One minute you're at the bottom of world, worse than dirt, and the next you're living it up in your nice castle, worries of survival barely noticeable. But once the fates have dealt your hand, you'll fight for your position, fending off those lower than you to keep your prize. You plan out strategies, desperate to stay at the top in The Great Dalmuti.
GAME DESCRIPTION: The Great Dalmuti is a card game designed for 5-8 players. The object of the game is to be the first player to get rid of all the cards in your hand. Play continues until only 1 player still has cards in their hand.
SET-UP: Each player draws a card to determine their position, from Great Dalmuti (1) to Peasant (12) with Jester (Wild) being higher than Peasant. The player with the lowest numbered card is the Greater Dalmuti, and the next player is the Lesser Dalmuti. The player with the highest numbered card is Greater Peon. The Lesser Peon is the player with the 2nd highest number. All other players become Peasants. All players sit in a circle, starting with the Greater Dalmuti. To their left sits the Lesser Dalmuti, then all the Peasants. The Lesser Peon sits to the left of the last Peasant, and the Greater Peon should be to the right of the Greater Dalmuti.
TAXATION: At the beginning of each game, the Greater Peon must give up their 2 lowest cards to the Greater Dalmuti, while the Greater Dalmuti gives 2 cards of their choice to the Greater Peon from both their starting hands. This applies to the Lesser Peon, who must only give up 1 of their lowest card to the Lesser Dalmuti, as the Lesser Dalmuti gives up 1 card to the Lesser Peon.
REVOLUTION: If any player is dealt both Jesters, then that player may shout "Revoultion", which eliminates the taxation rule. If the Greater Peon has both Jesters, they call "Greater Revolution", which has the Greater Peon and Greater Dalmuti switch places with each other, as do the Lesser Peon and Lesser Dalmuti.
PLAYING: Once everything above has been resolved, play begins. The Greater Dalmuti starts by playing any number of matching cards. The next player to the left, the Lesser Dalmuti, must either play the same number of cards at a lower value, or pass. It's at this point the Jester can be played with any card to change it's value to match the card it's played alongside. If played alone, the Jester's value is 13. Play continues for this round until everyone passes once. The Greater Peon takes all the cards away, and the player who played last starts the next round.

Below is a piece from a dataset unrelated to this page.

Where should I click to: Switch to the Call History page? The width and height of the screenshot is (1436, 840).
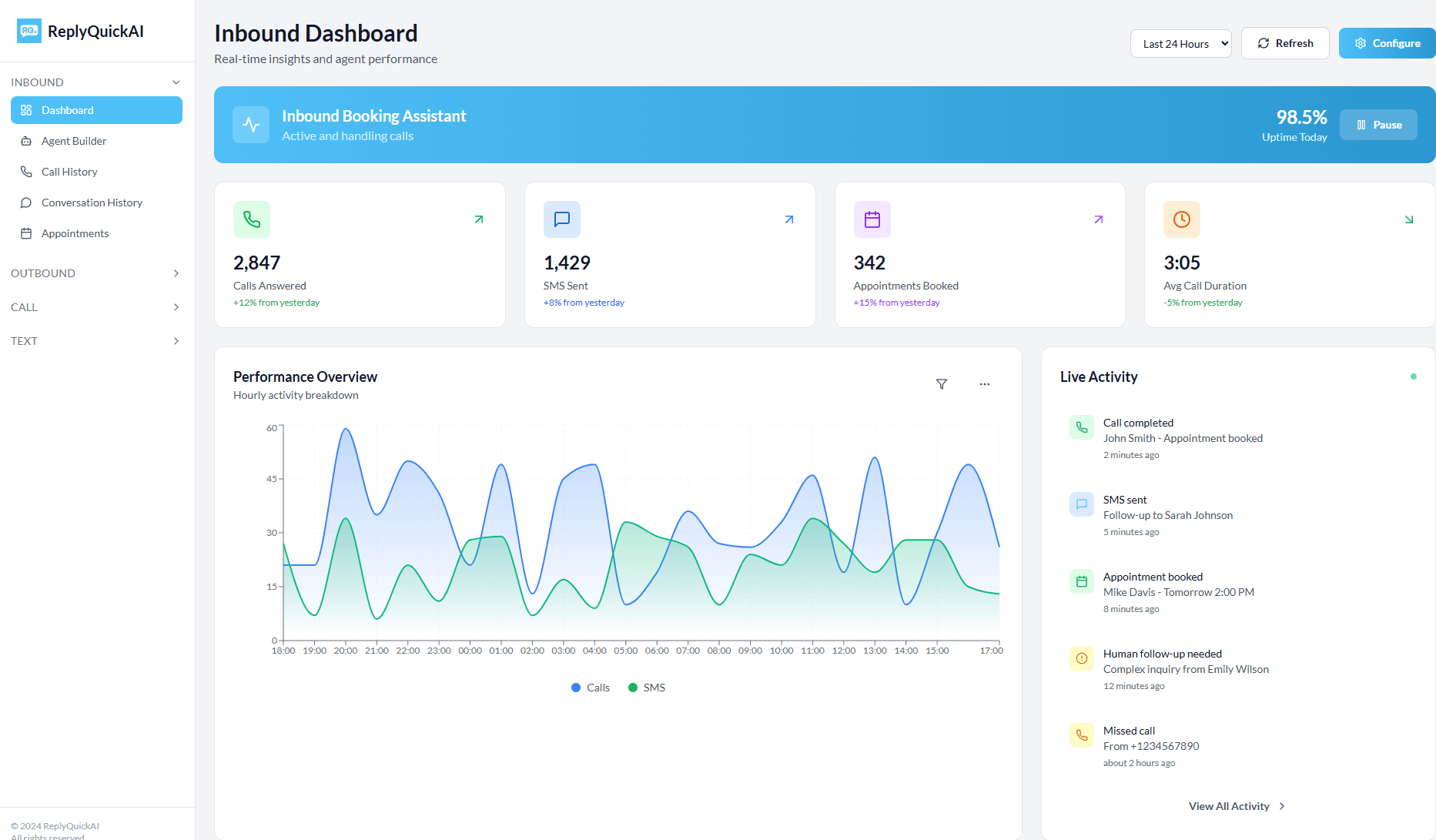70,172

GOING OUT: The first player to successfully play all their cards first will, upon the next game, be the Greater Dalmuti. The next player to get rid of all their cards will take the Lesser Dalmuti position. Then all the Peasants positions are determined, with the last player to go out taking the Lesser Peon's position, and the Greater Peon being the player who failed to go out.
CONCLUSION: Great Dalmuti is a fun game with no real winner decided at the end. Sure, you can give people points decided on their position, or just whomever became Dalmuti the most, but I feel that kinda defeats the purpose. Sometimes games are played just to socialize or shut your brain off for awhile, which this one excels at with its basic rules and calming tone. Sure, expect to have players who are determined to win at all costs, but this game allows those to play alongside those people who just play for fun, not easy for a game to do. Sure, some players will feel locked out or picked on, but not game was meant for every player. Still, for a game whose playtime you can control (mostly), try The Great Dalmuti.
AFTERTHOUGHTS: So, if you've ever played Scum, President, or some variation, then this game should sound familiar to you. Your next thought may then be, "Well, why should I buy this over a pack of playing cards, which are cheaper and easier to get ahold of?" and "Why do I think in italics?" Well, I can't answer the latter, but the former is easy enough. The Great Damuti is so great (heh, easy pun) because it flows better by changing out the number of game winning cards. There are a dozen Peasant cards, the highest value card, but only 1 Great Dalmuti, the lowest card. In this case, people can't end up hoarding High cards like in Scum, because the amount has varied so noticeably. The Great Dalmuti doesn't favour the player at the top, like Scum does, but it does still make it an enviable position. 10/10 times I'd prefer Great Dalmuti over Scum.